Right-Sizing an Idle Kubernetes Platform

How an idle Talos Kubernetes cluster was reduced from long-lived autoscale spend to a static baseline, and what that implies for capacity policy, GitOps, and future platform design.

How an idle Talos Kubernetes cluster was reduced from long-lived autoscale spend to a static baseline, and what that implies for capacity policy, GitOps, and future platform design.

An idle Kubernetes platform can be expensive without serving meaningful traffic. The dominant cost is not request volume. The dominant cost is the shape of the baseline: always-on nodes, attached volumes, a load balancer, and scheduler decisions that keep elastic capacity alive after it was created.

The reduction described here moved the cluster from a five-to-six-node operating shape back to the intended four-node baseline: one Talos control plane, three static Talos workers, and zero active autoscale workers. The important part was not deleting two servers. The important part was making sure the scheduler and GitOps state no longer had a reason to create them again.

Starting State

The platform is a Talos Linux Kubernetes cluster in Hetzner Cloud, deployed in Ashburn. The stable baseline is:

  • 1 x cpx31 control plane, running Talos and Kubernetes control plane components.
  • 3 x cpx21 static workers for normal platform and application workloads.
  • 1 x lb11 Hetzner load balancer for ingress.
  • 260 GB of persistent volumes across registry, database, monitoring, storage, and application state.
  • A cluster-autoscaler node pool named worker-autoscale configured with min=0 and max=5.
Target platform topology
flowchart LR
  subgraph external["External edge"]
    cloudflare["Cloudflare DNS / Access"]
    lb["Hetzner LB11"]
  end

  subgraph cluster["talos-redux Kubernetes cluster"]
    cp["Control plane\n1 x CPX31"]

    subgraph static["Static worker baseline"]
      w1["worker-1\nCPX21"]
      w2["worker-2\nCPX21"]
      w3["worker-3\nCPX21"]
    end

    subgraph elastic["Elastic worker pool"]
      autoscale["worker-autoscale\nmin 0 / max 5"]
    end

    argocd["ArgoCD"]
    registry["Private registry"]
    observability["Prometheus / Grafana / Loki"]
    apps["Application workloads"]
  end

  cloudflare --> lb
  lb --> w1
  lb --> w2
  lb --> w3
  argocd --> apps
  registry --> apps
  autoscale -. "burst jobs only" .-> apps
The static worker pool carries the idle baseline. The autoscale pool exists for burst work, not for always-on services.

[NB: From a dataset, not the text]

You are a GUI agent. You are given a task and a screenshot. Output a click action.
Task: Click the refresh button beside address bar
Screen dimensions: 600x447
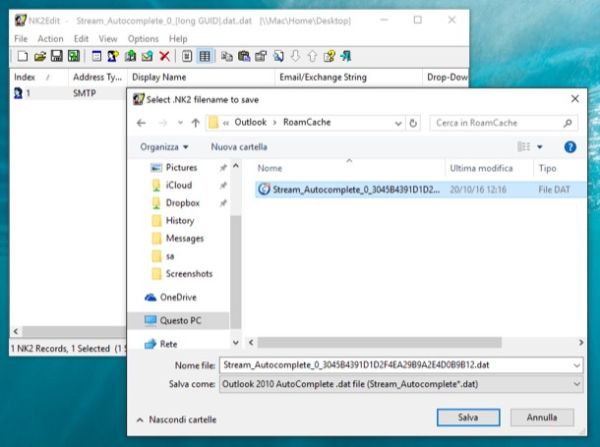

The live cluster had drifted from that target. Two autoscale workers were running for long periods, and a third was created during remediation when request pressure briefly made a baseline pod unschedulable. The expensive state was therefore not just "autoscaler exists"; it was "baseline workloads are eligible to land on autoscaler capacity, and some requests are large enough that the scheduler asks for more nodes."

cost-before-after.txt
1 Before:
2 control plane: 1 x cpx31
3 static workers: 3 x cpx21
4 autoscale workers: 2 x cpx21, long-lived
5 load balancer: 1 x lb11
6 volumes: 260 GB
7 result: about $108-$110/month by hcloud API pricing
8
9 After:
10 control plane: 1 x cpx31
11 static workers: 3 x cpx21
12 autoscale workers: 0 x cpx21
13 load balancer: 1 x lb11
14 volumes: 260 GB
15 result: about $84-$86/month by hcloud API pricing

The hcloud API reported Ashburn monthly prices of $11.99 for cpx21, $20.99 for cpx31, and $7.49 for lb11. Removing two long-lived cpx21 autoscale nodes removed about $23.98/month of compute spend. The remaining $84-$86/month is baseline infrastructure: four servers, one load balancer, persistent volumes, and small snapshot overhead.

Why The Bill Was High

The system had no meaningful traffic, but Kubernetes cost is not strictly traffic-correlated. A cluster accrues cost when infrastructure exists, not when packets flow. For this cluster, the recurring spend came from four categories:

  • Compute baseline: the control plane and three static workers are always on.
  • Elastic compute leakage: autoscale nodes were created for scheduling pressure and then remained useful to baseline workloads.
  • Persistent storage: volumes remain attached and billed regardless of HTTP traffic.
  • Network edge: the load balancer is fixed monthly infrastructure.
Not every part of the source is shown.